(STATED PROBLEM):
Please retype, word for word, the part of the post below about playing a small acoustic set that runs between "1. Playing acoustic" and "all that musical.", inclusive.

(READING PASSAGE):
I played a small acoustic tent set yesterday, only half an hour, at a local "picnic in the park" event in Bearwood near Birmingham. The chap running it does it in memory of his daughter who was sadly killed by boy racers on a road nearby, which I remember happening and not being far away from it at the time (plus being roughly the same age), was understandably quite a big deal, so was quite keen to be involved again to keep this going.
Anyway, whilst it was quite fun I learnt a few things that I thought might be useful here, both for others who also inexplicably find themselves in such situations, for myself, and for anybody who may have solutions to some of the problems.
1. Playing acoustic and singing at the same time, is really quite difficult to do well. Particularly when you aren't much of a singer, or indeed an acoustic guitar player, such as I am. There were others who were better at singing than me, others who were better at guitar than me, but not really any that did both really well. The good singers all just went for the loud twangy strumming to the beat of where a drum would be which sounds ok, but not all that musical.
2. I struggle with background noise, and even with a little iem type setup that I came up with I struggled to hear enough of my voice to pitch the lower notes. I used a mixer with in-ear headphones but still seemed to have difficulty albeit less than before.
3. I prefer electric music. Even doing the same songs in the same way, but with an electric and amp/modelling, I'd have enjoyed much more and my voice goes better with it I think. I also think it would less expose my voice. (more on this in #4)
4. Performing this way exposes your voice and playing a lot. It seemed much less of an issue where there were multiple people playing together, in the groups the vocalists were nowhere near as good but were more enjoyable. I did try to have somebody to play some percussion at least with me but he decided instead that going for drinks in Clent was a much more enjoyable way to spend the afternoon! Which it probably was.

(INFORMATION GIVEN):
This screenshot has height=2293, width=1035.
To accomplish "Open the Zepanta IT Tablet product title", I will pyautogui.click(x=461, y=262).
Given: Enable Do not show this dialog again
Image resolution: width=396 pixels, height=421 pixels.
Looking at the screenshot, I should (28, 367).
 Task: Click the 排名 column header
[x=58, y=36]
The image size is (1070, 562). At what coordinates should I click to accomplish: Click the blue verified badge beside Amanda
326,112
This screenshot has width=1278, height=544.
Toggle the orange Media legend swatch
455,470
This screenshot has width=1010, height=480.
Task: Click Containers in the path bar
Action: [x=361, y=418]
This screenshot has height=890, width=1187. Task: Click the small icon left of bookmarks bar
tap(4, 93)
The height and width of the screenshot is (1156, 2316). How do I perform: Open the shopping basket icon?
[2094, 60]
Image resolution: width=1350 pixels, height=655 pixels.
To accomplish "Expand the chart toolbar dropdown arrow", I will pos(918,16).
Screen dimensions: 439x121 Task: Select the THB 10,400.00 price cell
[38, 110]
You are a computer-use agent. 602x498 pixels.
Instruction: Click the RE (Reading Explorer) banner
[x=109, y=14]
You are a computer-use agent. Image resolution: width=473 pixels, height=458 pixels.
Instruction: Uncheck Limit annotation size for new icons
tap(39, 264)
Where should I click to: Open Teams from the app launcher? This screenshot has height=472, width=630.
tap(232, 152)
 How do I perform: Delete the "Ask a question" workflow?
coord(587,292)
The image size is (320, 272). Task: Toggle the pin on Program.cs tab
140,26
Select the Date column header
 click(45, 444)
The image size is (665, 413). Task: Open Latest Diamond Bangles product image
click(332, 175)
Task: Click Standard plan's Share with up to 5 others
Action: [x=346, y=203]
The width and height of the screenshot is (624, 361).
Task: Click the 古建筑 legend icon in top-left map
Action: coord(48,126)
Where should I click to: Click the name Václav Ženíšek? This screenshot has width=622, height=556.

(EXERCISE RESULT):
1. Playing acoustic and singing at the same time, is really quite difficult to do well. Particularly when you aren't much of a singer, or indeed an acoustic guitar player, such as I am. There were others who were better at singing than me, others who were better at guitar than me, but not really any that did both really well. The good singers all just went for the loud twangy strumming to the beat of where a drum would be which sounds ok, but not all that musical.